Pixel coordinate grounding data

[Start of Attachment]

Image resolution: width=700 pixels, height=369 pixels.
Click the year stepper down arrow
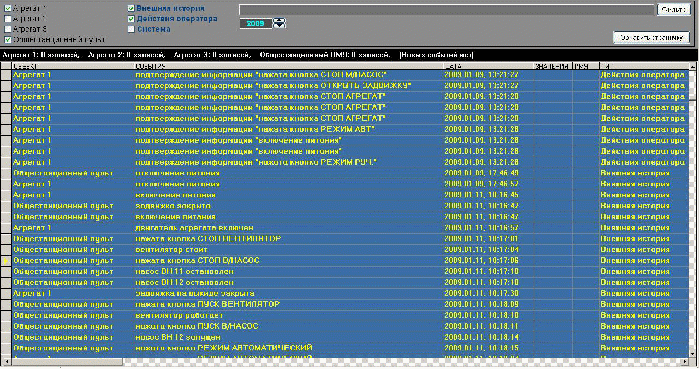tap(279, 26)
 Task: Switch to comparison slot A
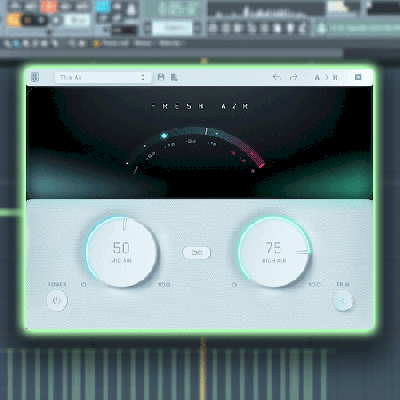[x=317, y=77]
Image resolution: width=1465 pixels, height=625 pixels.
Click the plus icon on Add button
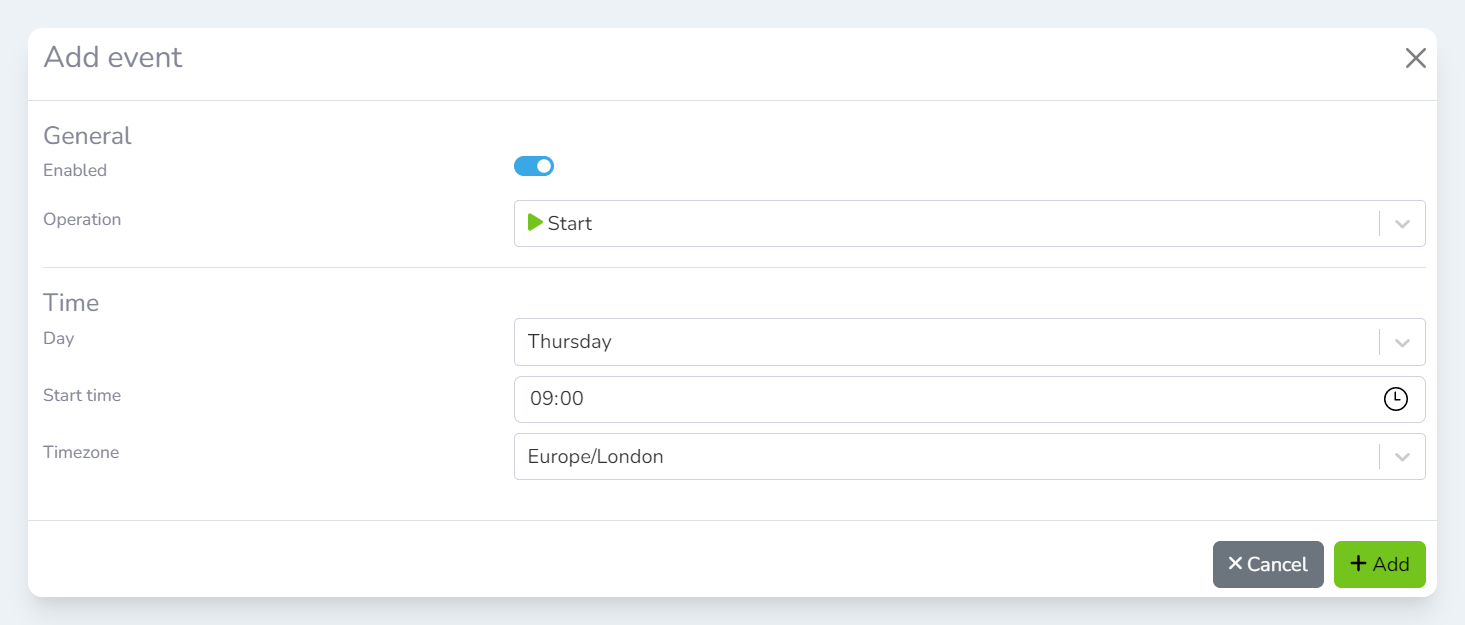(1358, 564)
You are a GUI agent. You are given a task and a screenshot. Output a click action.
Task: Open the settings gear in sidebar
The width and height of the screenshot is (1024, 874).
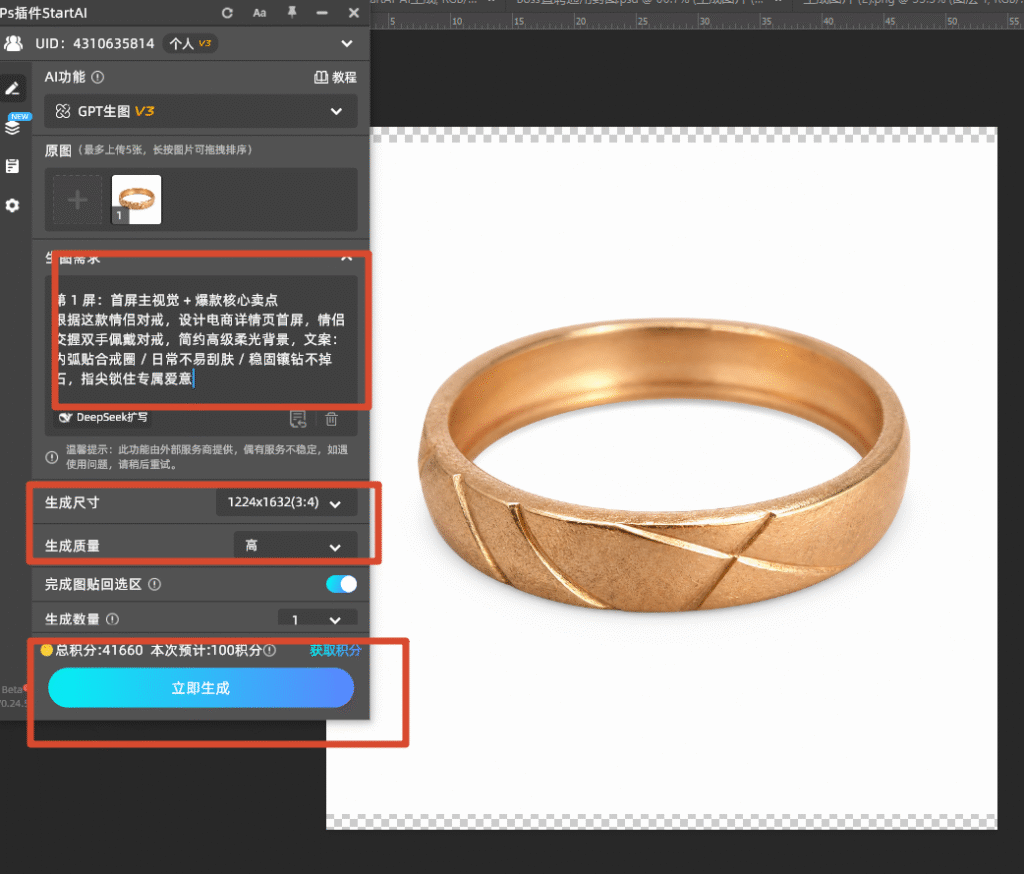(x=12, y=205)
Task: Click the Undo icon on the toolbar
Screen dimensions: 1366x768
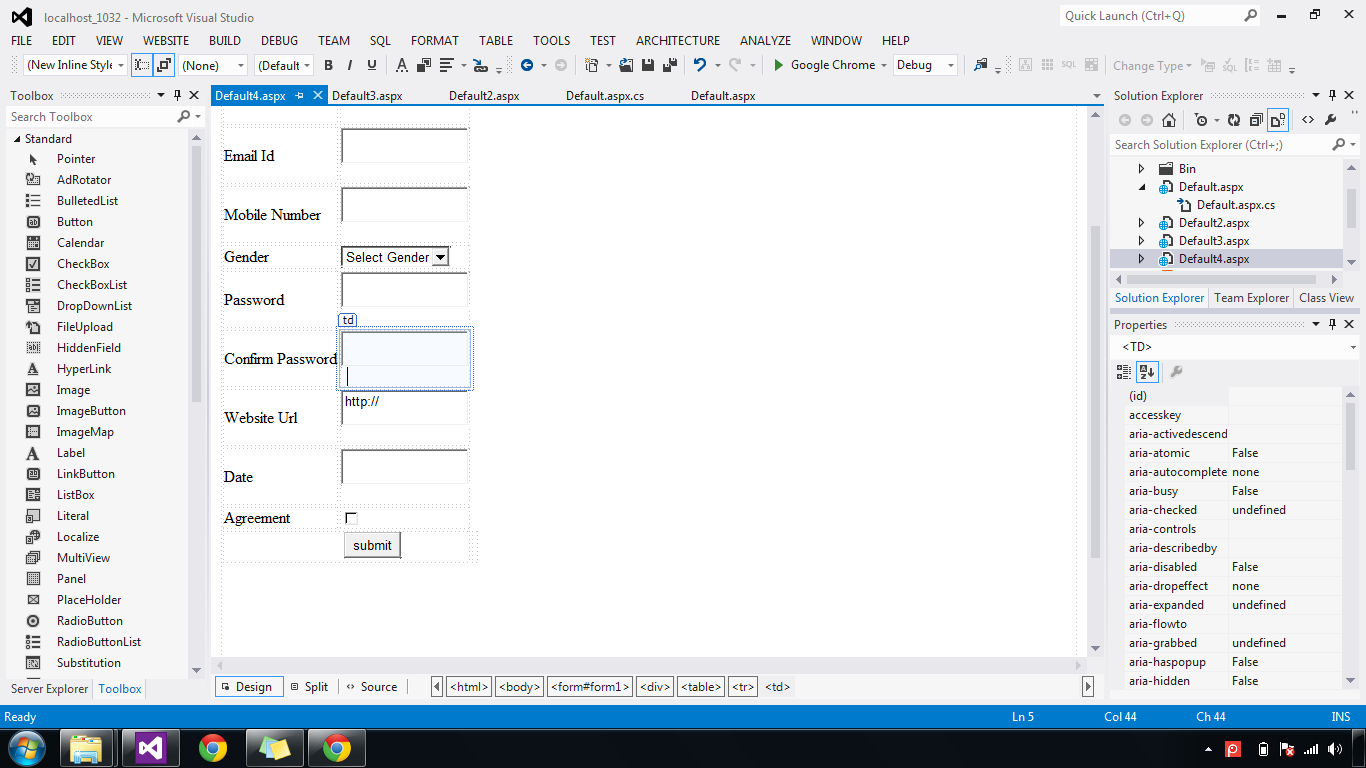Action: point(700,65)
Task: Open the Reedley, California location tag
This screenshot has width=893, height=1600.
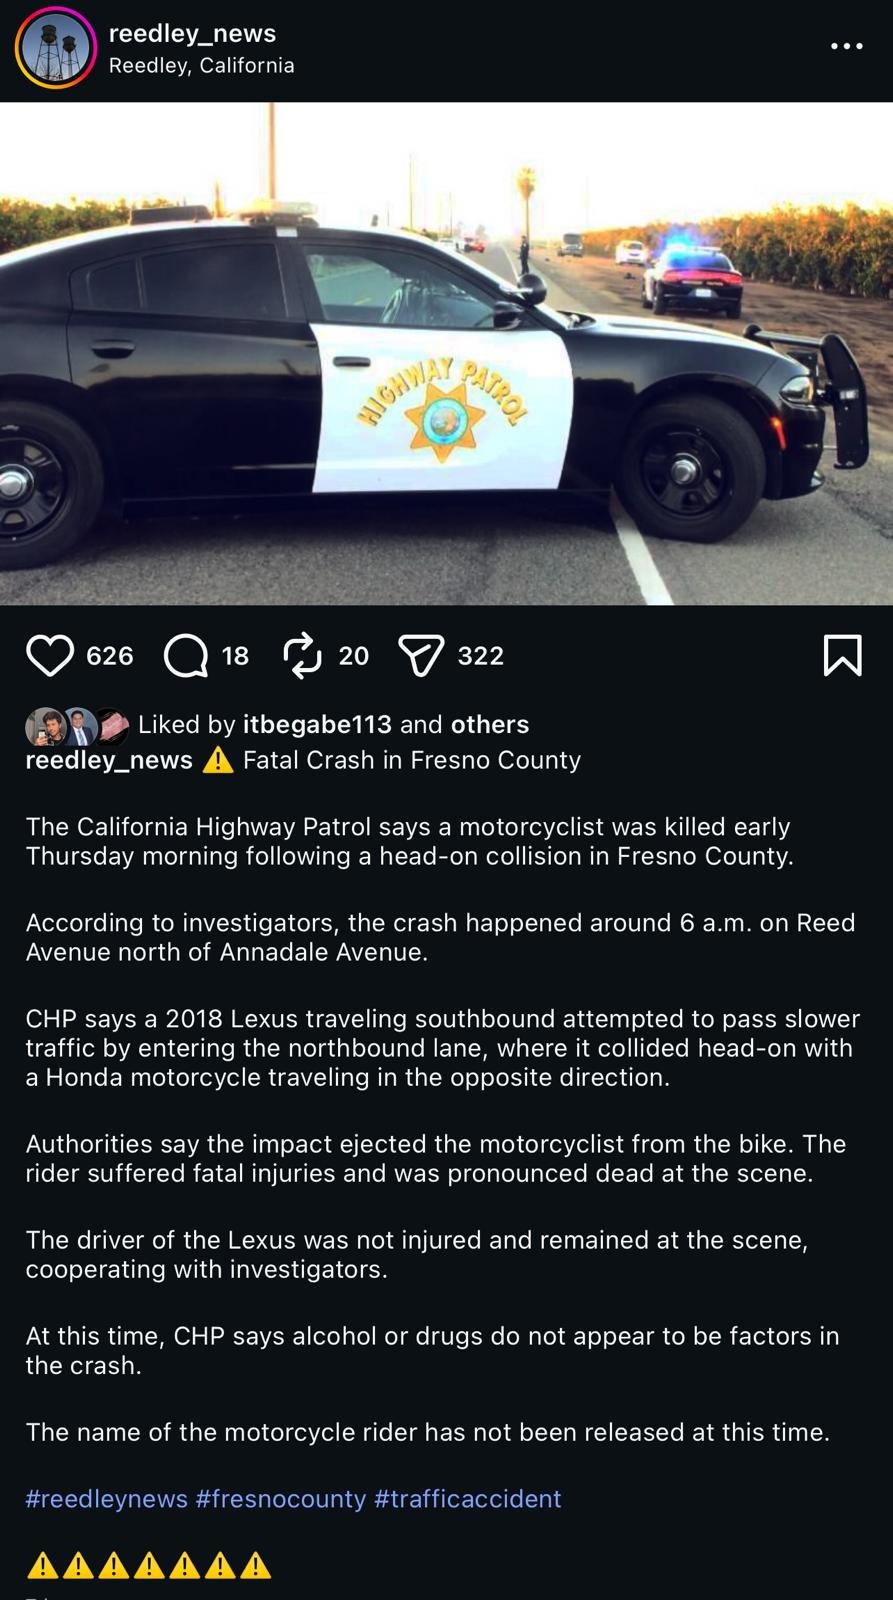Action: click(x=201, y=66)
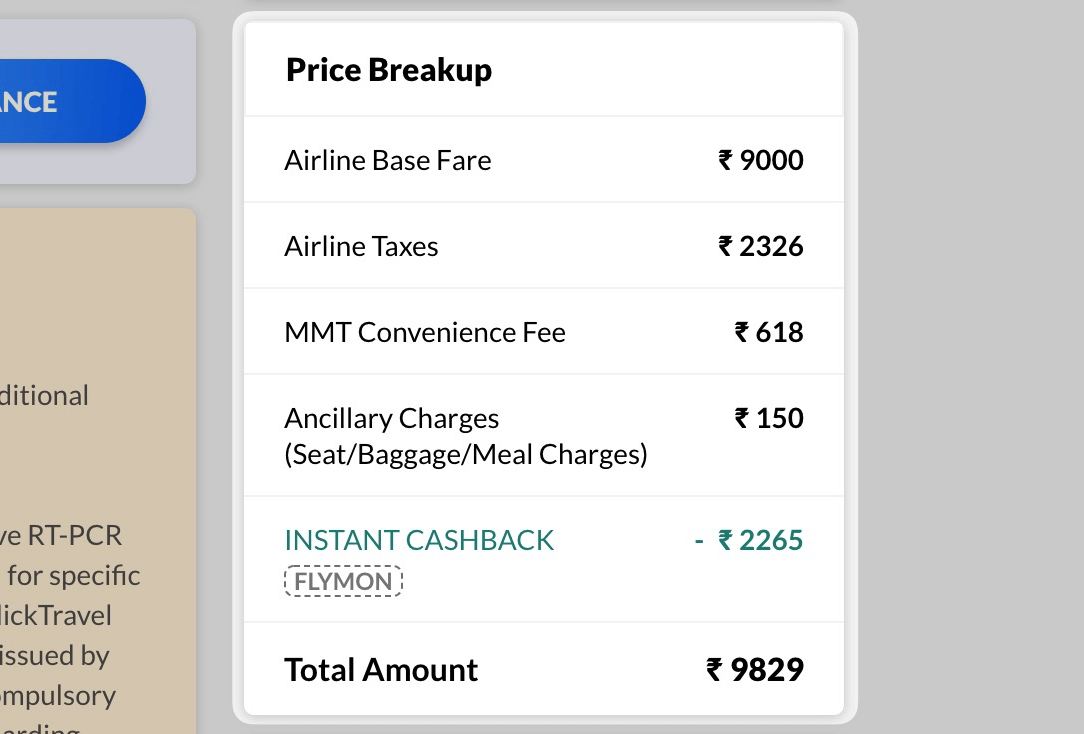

[End of Attachment]

> **WHAT YOU ARE ASKED TO DO**
In the copy, include every line of the records exactly and none of the images.

> **ANSWER BOX**
Image resolution: width=700 pixels, height=369 pixels.
Click the year stepper down arrow
tap(279, 26)
 Task: Switch to comparison slot A
[x=317, y=77]
Image resolution: width=1465 pixels, height=625 pixels.
Click the plus icon on Add button
(1358, 564)
You are a GUI agent. You are given a task and a screenshot. Output a click action.
Task: Open the settings gear in sidebar
The width and height of the screenshot is (1024, 874).
(x=12, y=205)
Task: Click the Undo icon on the toolbar
Screen dimensions: 1366x768
Action: point(700,65)
Task: Open the Reedley, California location tag
This screenshot has width=893, height=1600.
Action: click(x=201, y=66)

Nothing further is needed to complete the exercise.